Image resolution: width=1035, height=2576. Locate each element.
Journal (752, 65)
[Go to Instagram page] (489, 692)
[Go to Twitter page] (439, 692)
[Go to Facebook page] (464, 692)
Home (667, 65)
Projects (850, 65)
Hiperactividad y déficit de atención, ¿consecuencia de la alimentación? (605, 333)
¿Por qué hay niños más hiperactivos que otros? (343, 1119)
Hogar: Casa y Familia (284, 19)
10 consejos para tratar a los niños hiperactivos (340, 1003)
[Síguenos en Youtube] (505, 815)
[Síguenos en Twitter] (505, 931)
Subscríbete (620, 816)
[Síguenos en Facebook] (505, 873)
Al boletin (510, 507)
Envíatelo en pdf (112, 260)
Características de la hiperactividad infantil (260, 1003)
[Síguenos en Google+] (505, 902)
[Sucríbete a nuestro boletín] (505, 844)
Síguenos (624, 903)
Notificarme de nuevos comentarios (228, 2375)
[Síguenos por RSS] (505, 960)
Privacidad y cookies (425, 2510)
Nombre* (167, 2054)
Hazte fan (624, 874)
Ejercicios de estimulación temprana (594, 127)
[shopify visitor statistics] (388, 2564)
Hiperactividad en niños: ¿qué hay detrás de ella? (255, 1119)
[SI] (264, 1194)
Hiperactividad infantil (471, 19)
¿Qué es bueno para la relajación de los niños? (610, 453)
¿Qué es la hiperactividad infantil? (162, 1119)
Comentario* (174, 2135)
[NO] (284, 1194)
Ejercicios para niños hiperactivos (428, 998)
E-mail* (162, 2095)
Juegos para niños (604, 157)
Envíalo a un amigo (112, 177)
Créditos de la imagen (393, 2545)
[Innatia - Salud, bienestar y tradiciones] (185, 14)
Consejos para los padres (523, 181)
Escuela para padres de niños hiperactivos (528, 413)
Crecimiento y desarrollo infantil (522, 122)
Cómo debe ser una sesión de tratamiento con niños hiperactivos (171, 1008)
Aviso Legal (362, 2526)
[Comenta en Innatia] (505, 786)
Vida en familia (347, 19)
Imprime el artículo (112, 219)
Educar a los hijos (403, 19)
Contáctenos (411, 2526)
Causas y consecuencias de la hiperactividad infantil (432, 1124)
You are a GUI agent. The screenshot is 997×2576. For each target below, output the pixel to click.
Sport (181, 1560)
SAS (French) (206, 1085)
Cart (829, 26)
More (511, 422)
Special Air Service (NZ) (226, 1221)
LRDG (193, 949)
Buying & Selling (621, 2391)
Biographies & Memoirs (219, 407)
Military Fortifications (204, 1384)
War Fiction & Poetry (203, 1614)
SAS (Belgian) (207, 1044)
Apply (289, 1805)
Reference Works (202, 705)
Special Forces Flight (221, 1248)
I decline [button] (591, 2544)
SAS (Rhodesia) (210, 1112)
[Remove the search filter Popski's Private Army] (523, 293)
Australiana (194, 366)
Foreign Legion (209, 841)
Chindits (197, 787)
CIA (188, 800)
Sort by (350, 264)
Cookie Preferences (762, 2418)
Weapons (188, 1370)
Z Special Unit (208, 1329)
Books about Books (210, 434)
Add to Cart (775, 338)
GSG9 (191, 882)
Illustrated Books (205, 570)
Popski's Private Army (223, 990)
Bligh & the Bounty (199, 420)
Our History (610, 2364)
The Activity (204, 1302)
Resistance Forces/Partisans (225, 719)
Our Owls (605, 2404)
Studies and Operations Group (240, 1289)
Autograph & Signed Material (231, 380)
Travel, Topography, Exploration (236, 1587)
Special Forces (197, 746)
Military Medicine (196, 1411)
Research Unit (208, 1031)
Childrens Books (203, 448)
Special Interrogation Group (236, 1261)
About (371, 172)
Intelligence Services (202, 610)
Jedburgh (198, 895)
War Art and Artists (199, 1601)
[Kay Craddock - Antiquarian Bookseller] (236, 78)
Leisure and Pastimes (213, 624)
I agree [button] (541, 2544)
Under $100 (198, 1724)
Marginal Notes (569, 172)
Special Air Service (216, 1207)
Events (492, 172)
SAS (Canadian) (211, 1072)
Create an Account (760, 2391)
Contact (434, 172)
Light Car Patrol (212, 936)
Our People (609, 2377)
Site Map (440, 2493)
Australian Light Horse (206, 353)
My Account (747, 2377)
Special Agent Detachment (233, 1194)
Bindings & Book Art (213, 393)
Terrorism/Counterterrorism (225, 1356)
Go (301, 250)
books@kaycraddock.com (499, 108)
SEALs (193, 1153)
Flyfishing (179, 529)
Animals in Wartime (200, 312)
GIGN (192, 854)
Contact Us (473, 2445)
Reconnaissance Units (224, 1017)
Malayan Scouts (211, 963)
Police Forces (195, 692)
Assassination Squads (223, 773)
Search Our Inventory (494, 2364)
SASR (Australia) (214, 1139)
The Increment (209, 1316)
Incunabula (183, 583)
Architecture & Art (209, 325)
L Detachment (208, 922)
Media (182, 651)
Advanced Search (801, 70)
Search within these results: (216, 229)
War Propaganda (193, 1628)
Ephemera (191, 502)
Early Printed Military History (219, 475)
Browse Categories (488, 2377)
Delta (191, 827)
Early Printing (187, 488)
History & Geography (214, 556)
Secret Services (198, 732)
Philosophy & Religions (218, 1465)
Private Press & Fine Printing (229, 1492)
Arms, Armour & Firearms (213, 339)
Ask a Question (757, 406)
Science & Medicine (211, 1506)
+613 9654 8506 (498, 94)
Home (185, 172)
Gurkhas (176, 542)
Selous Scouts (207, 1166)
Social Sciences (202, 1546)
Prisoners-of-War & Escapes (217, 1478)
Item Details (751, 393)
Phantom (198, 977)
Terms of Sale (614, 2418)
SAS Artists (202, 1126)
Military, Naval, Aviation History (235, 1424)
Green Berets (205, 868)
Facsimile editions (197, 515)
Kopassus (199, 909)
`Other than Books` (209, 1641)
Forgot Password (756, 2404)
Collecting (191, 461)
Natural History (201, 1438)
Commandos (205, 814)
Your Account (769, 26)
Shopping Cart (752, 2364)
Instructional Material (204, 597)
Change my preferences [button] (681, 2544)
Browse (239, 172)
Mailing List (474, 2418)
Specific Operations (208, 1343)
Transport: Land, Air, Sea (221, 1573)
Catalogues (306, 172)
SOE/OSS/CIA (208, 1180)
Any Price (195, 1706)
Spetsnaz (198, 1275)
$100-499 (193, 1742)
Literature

============

Find each line above with the string "niños", then report how many there are. Write only the number.

▸ EXERCISE RESPONSE
8